On at the King’s Head Theatre in Islington until January 6th, Beauty and the Beast is a gender reversed take on the Disney classic. It follows the bookish and delicate hero Beau who spends his days in a small french town reading and dreaming of a better life. When his mother Maureen is captured by Beast (who in this show is female) Beau offers to take her place as Beast’s prisoner. Thus, setting in motion the tale as old as time which we all know so well and exactly as we remember it from our childhood – sort of.
As in all of Fat Rascal’s work the humour is smart and dry, an intelligent satirisation of fairytales, the patriarchy and the musical genre itself. What makes Beauty and the Beast special is that it does all this without ever feeling cruel or condescending. It doesn’t have a superiority complex and, although there are plenty of moments which classify as decidedly not safe for work, it’s wholesome and friendly. Despite their flaws you love these characters, and are rooting for them as much as in any Disney film.
This is aided in part by the production’s diligent adherence to the 1991 original.
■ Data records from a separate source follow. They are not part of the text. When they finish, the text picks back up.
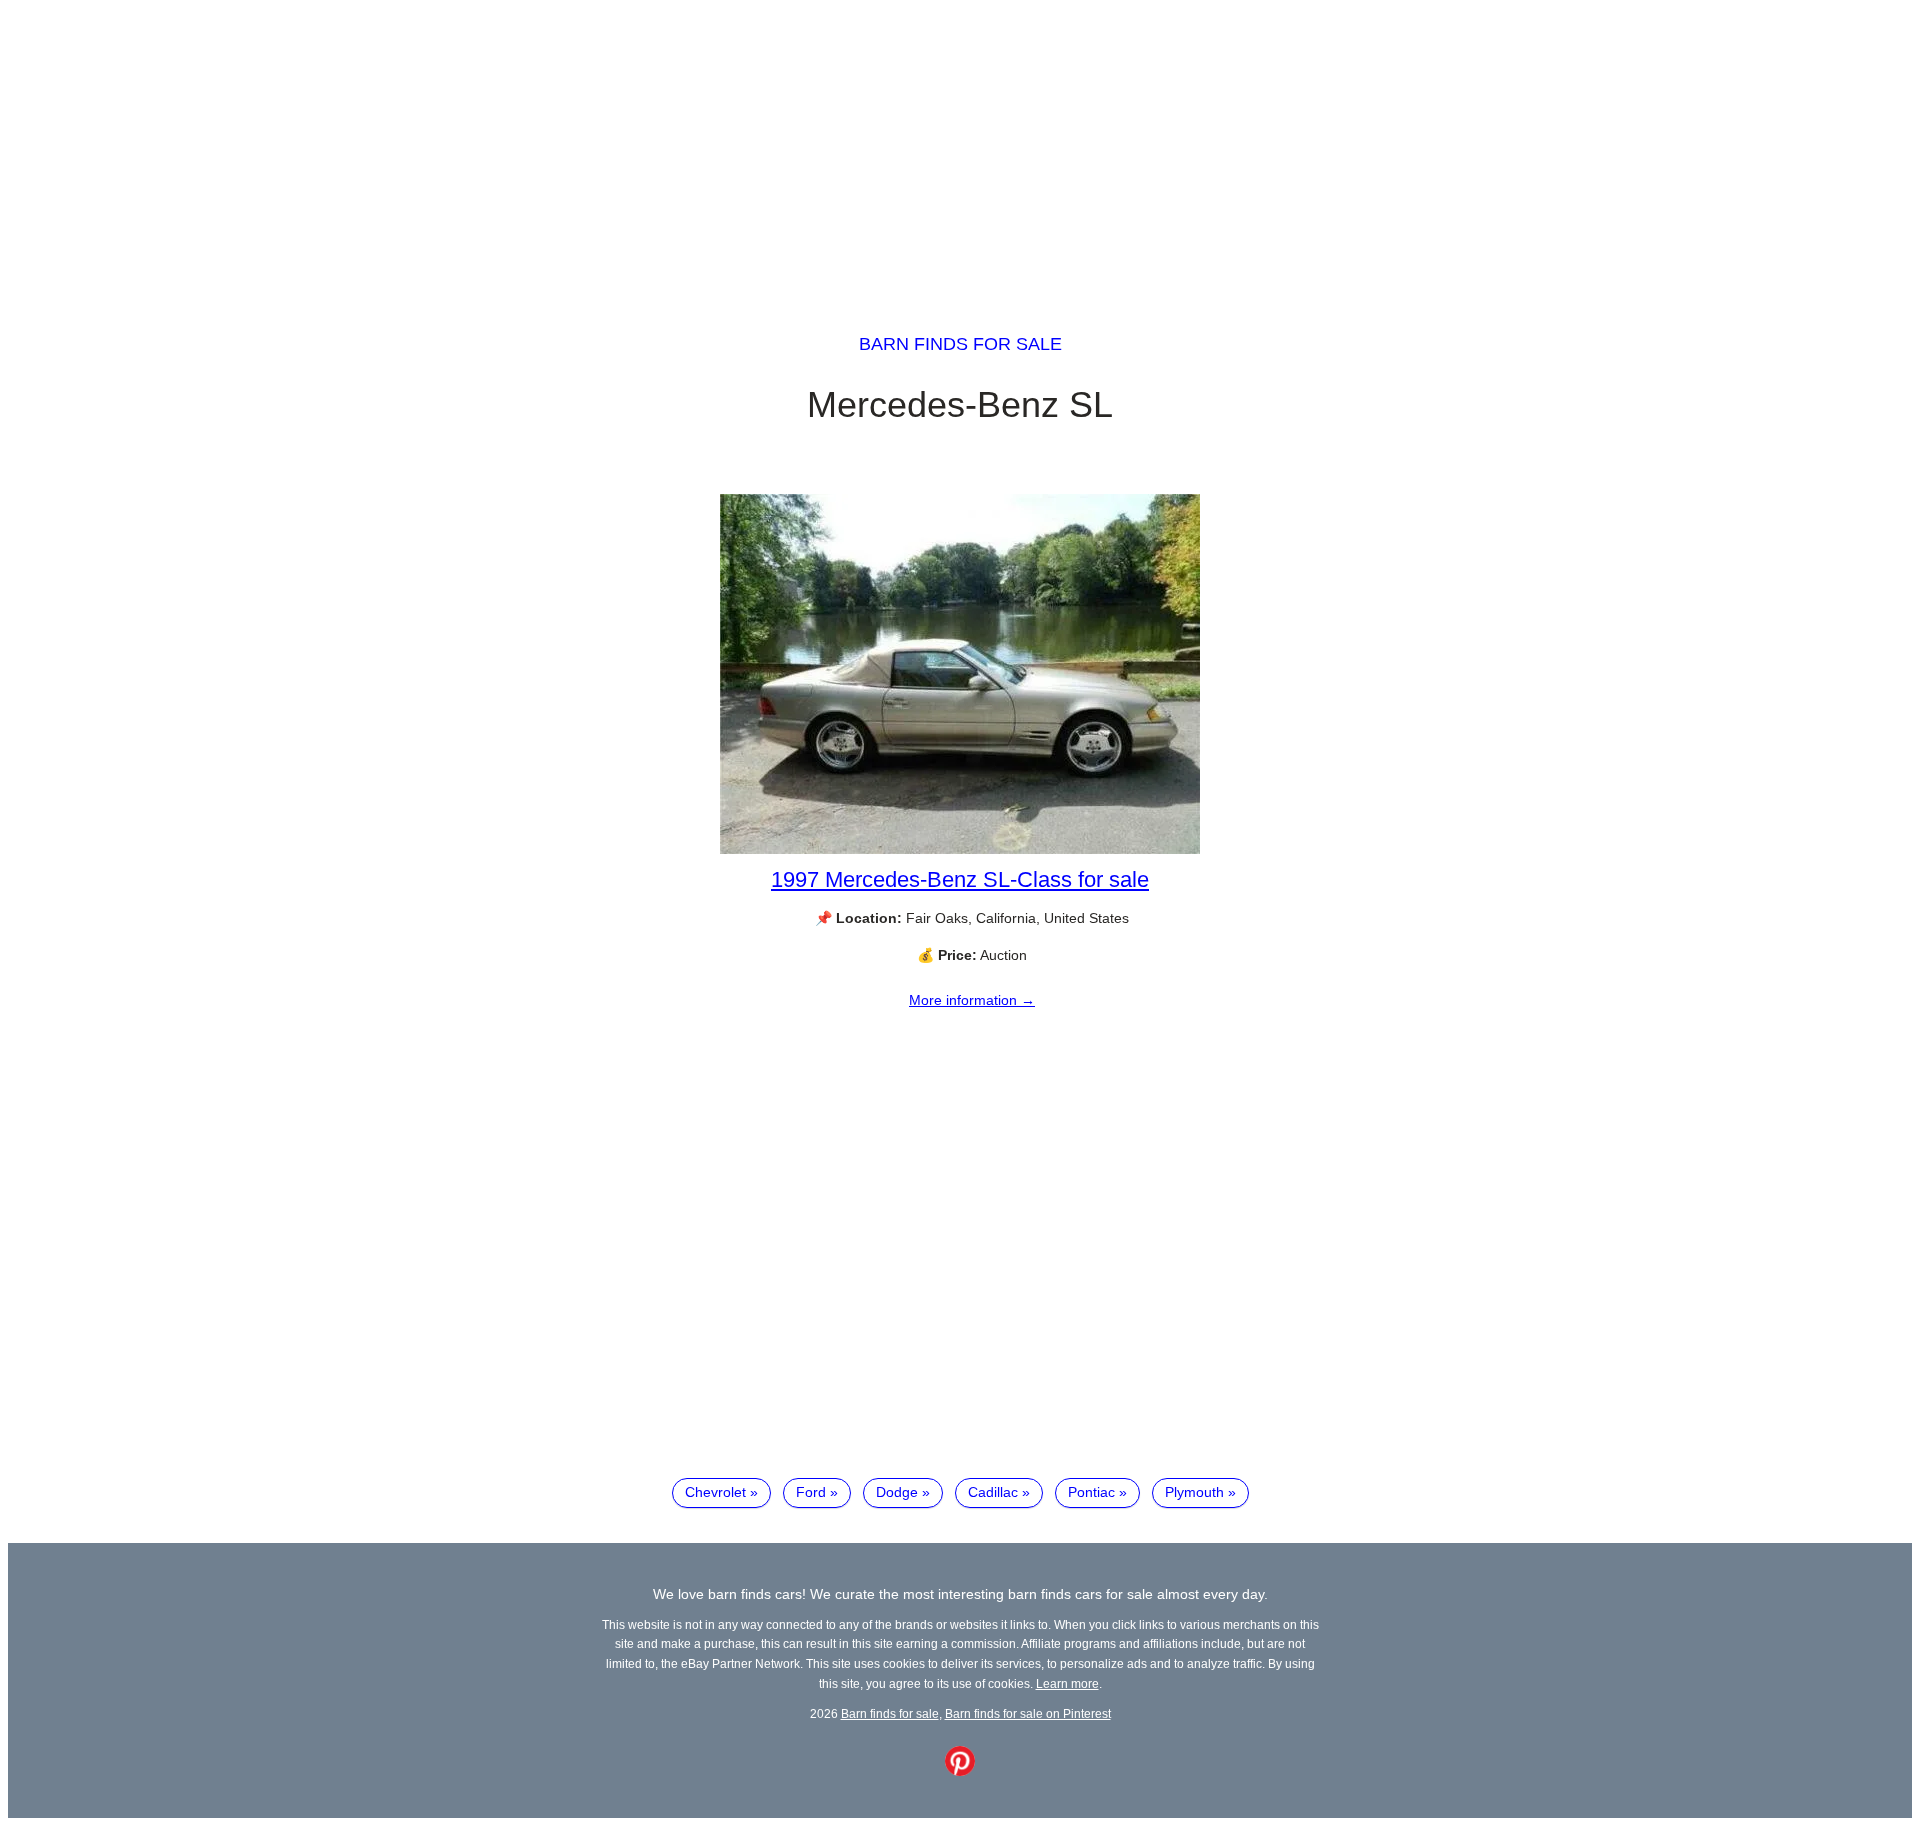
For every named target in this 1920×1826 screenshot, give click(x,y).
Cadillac (993, 1492)
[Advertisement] (960, 148)
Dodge (897, 1492)
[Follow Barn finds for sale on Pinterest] (960, 1771)
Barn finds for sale (960, 344)
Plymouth (1194, 1492)
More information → (972, 1000)
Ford (811, 1492)
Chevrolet (715, 1492)
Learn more (1067, 1683)
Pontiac (1091, 1492)
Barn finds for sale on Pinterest (1028, 1713)
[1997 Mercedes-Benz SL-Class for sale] (960, 849)
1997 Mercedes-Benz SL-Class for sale (960, 879)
The familiar music and characters mean that it really feels like a Disney-like, without ever undermining the core messages. The likes of ‘Have a Brunch’ which replaces “Be Our Guest” and “Siobhan” which parodies “Gaston” are brilliant, but the line of the year has to be “Like a long awaited turd” in the show’s contemporary take on the classic “A Tale As Old As Time”.
Beauty and the Beast is a show with a lesson to teach but that doesn’t mean it’s not still heartwarming, fun and thoroughly enjoyable. I can’t wait to see what Fat Rascal do next.